• What to do: Each record is to be transcribed in full and exactly.
*** Provided records ***
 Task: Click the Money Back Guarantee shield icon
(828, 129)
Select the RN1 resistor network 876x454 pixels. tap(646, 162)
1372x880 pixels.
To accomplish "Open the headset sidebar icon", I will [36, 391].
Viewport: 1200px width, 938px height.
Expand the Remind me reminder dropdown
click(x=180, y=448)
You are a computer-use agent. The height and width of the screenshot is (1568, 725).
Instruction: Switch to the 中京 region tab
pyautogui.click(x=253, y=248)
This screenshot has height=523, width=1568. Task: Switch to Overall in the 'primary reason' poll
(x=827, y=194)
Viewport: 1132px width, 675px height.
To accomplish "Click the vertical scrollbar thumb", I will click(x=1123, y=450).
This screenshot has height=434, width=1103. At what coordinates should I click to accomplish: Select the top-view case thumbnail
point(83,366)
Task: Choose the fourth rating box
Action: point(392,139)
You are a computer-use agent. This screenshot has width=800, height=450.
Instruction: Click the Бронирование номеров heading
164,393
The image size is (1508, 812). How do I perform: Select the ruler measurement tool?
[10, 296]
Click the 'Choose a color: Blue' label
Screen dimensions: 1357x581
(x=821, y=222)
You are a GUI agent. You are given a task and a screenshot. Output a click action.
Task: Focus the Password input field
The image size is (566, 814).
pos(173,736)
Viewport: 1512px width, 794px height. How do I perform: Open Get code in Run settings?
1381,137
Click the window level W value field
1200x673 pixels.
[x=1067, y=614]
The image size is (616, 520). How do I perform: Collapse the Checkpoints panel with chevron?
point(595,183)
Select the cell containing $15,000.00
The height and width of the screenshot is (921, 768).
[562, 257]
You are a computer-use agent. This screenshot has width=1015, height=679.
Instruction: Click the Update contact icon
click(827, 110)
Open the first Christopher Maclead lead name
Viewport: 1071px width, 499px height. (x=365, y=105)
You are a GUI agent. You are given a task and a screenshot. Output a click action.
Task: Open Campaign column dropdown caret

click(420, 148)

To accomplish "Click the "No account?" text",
*** End of Provided records ***
• Result of the task:
 Task: Click the Money Back Guarantee shield icon
(828, 129)
Select the RN1 resistor network 876x454 pixels. tap(646, 162)
1372x880 pixels.
To accomplish "Open the headset sidebar icon", I will [36, 391].
Viewport: 1200px width, 938px height.
Expand the Remind me reminder dropdown
click(x=180, y=448)
You are a computer-use agent. The height and width of the screenshot is (1568, 725).
Instruction: Switch to the 中京 region tab
pyautogui.click(x=253, y=248)
This screenshot has height=523, width=1568. Task: Switch to Overall in the 'primary reason' poll
(x=827, y=194)
Viewport: 1132px width, 675px height.
To accomplish "Click the vertical scrollbar thumb", I will click(x=1123, y=450).
This screenshot has height=434, width=1103. At what coordinates should I click to accomplish: Select the top-view case thumbnail
point(83,366)
Task: Choose the fourth rating box
Action: point(392,139)
You are a computer-use agent. This screenshot has width=800, height=450.
Instruction: Click the Бронирование номеров heading
164,393
The image size is (1508, 812). How do I perform: Select the ruler measurement tool?
[10, 296]
Click the 'Choose a color: Blue' label
Screen dimensions: 1357x581
(x=821, y=222)
You are a GUI agent. You are given a task and a screenshot. Output a click action.
Task: Focus the Password input field
The image size is (566, 814).
pos(173,736)
Viewport: 1512px width, 794px height. How do I perform: Open Get code in Run settings?
1381,137
Click the window level W value field
1200x673 pixels.
[x=1067, y=614]
The image size is (616, 520). How do I perform: Collapse the Checkpoints panel with chevron?
point(595,183)
Select the cell containing $15,000.00
The height and width of the screenshot is (921, 768).
[562, 257]
You are a computer-use agent. This screenshot has width=1015, height=679.
Instruction: Click the Update contact icon
click(827, 110)
Open the first Christopher Maclead lead name
Viewport: 1071px width, 499px height. (x=365, y=105)
You are a GUI agent. You are given a task and a screenshot. Output a click action.
Task: Open Campaign column dropdown caret

click(420, 148)

To accomplish "Click the "No account?" text",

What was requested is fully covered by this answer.